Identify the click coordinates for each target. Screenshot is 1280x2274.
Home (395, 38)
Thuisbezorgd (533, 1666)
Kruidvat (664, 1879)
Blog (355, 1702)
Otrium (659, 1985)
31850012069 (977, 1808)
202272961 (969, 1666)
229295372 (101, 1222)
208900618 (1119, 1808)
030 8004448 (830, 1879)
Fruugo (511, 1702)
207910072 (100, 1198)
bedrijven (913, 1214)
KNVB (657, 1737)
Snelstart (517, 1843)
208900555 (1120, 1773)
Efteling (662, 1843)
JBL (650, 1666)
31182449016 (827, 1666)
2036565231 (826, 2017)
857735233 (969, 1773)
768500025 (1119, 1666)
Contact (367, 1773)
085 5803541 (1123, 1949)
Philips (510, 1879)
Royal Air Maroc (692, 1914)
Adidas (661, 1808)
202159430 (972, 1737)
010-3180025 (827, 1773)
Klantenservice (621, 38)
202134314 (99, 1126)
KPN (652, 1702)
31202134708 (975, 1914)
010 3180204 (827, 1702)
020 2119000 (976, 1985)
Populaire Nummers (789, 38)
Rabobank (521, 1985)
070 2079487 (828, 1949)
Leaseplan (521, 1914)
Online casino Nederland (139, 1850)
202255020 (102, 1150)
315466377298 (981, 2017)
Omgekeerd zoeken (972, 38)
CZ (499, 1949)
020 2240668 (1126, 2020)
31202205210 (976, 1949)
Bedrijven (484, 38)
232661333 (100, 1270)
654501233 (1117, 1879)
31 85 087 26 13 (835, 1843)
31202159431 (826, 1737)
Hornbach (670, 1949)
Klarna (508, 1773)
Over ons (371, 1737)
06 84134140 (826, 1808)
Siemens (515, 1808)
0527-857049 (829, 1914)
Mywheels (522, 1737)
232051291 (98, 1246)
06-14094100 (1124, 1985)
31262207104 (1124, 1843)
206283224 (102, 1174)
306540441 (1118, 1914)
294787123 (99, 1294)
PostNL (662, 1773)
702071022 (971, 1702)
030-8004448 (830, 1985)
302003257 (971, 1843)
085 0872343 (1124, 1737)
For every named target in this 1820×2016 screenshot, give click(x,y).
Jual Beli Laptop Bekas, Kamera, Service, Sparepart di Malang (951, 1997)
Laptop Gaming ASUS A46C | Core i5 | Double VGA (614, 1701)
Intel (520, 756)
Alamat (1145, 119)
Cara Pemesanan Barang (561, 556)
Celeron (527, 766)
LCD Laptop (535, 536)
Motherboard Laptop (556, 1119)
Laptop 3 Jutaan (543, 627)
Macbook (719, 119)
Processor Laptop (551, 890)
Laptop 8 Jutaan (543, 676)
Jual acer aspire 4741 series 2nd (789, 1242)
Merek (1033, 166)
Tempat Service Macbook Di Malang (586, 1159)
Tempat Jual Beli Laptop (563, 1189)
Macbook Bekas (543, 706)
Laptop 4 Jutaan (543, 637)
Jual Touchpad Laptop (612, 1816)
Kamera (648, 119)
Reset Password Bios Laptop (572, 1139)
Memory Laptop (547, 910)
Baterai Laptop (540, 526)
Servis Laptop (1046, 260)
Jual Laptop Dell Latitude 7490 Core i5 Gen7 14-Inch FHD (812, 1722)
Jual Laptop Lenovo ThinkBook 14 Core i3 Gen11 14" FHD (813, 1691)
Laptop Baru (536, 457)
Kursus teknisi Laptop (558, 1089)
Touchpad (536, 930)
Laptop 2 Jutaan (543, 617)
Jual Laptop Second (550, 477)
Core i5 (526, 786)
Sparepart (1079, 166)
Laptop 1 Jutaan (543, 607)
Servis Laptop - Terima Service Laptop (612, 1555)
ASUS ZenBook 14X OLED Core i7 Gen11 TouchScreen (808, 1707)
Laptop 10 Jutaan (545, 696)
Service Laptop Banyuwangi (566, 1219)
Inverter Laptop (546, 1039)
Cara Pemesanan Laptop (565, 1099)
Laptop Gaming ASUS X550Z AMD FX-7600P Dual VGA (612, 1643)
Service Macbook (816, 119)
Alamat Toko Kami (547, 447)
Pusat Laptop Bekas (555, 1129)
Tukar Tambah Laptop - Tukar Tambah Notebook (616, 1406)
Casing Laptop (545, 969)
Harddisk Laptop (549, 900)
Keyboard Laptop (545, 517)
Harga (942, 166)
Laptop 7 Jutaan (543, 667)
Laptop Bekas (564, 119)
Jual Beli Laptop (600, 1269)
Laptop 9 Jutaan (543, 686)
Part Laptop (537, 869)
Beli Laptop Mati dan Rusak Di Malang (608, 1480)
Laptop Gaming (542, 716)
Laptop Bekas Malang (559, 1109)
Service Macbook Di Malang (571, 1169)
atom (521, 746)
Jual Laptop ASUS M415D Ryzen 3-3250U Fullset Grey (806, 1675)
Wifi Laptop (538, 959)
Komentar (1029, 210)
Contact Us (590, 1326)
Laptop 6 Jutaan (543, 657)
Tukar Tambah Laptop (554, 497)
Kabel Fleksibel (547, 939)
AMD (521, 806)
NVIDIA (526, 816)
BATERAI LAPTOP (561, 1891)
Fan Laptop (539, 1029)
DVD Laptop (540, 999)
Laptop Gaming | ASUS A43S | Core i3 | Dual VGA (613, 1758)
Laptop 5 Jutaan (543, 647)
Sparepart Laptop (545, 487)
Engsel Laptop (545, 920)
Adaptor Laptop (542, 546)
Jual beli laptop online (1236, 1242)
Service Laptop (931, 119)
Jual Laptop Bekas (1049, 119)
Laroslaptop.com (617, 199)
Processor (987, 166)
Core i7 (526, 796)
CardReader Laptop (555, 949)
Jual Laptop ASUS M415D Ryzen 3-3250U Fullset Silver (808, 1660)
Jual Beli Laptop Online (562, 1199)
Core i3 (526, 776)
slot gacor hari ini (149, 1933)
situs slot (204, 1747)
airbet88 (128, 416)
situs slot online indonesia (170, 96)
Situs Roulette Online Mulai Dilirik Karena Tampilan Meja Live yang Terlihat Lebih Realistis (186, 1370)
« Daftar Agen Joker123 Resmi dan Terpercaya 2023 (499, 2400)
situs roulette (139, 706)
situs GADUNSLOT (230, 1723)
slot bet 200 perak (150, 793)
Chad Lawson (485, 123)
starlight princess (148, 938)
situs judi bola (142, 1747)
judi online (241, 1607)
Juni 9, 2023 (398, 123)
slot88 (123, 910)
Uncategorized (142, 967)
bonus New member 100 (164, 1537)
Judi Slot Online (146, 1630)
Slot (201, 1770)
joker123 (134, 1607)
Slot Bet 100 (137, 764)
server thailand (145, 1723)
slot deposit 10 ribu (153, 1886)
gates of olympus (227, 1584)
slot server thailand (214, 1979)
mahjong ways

_ _ _ _ _

__TASK TO CARRY OUT__: The answer is the run of lines above from the line containing "LCD Laptop (535, 536)" through the line containing "Macbook Bekas (543, 706)", copied exactly and alone.

__OUTPUT FOR THIS TASK__:
LCD Laptop (535, 536)
Motherboard Laptop (556, 1119)
Laptop 3 Jutaan (543, 627)
Macbook (719, 119)
Processor Laptop (551, 890)
Laptop 8 Jutaan (543, 676)
Jual acer aspire 4741 series 2nd (789, 1242)
Merek (1033, 166)
Tempat Service Macbook Di Malang (586, 1159)
Tempat Jual Beli Laptop (563, 1189)
Macbook Bekas (543, 706)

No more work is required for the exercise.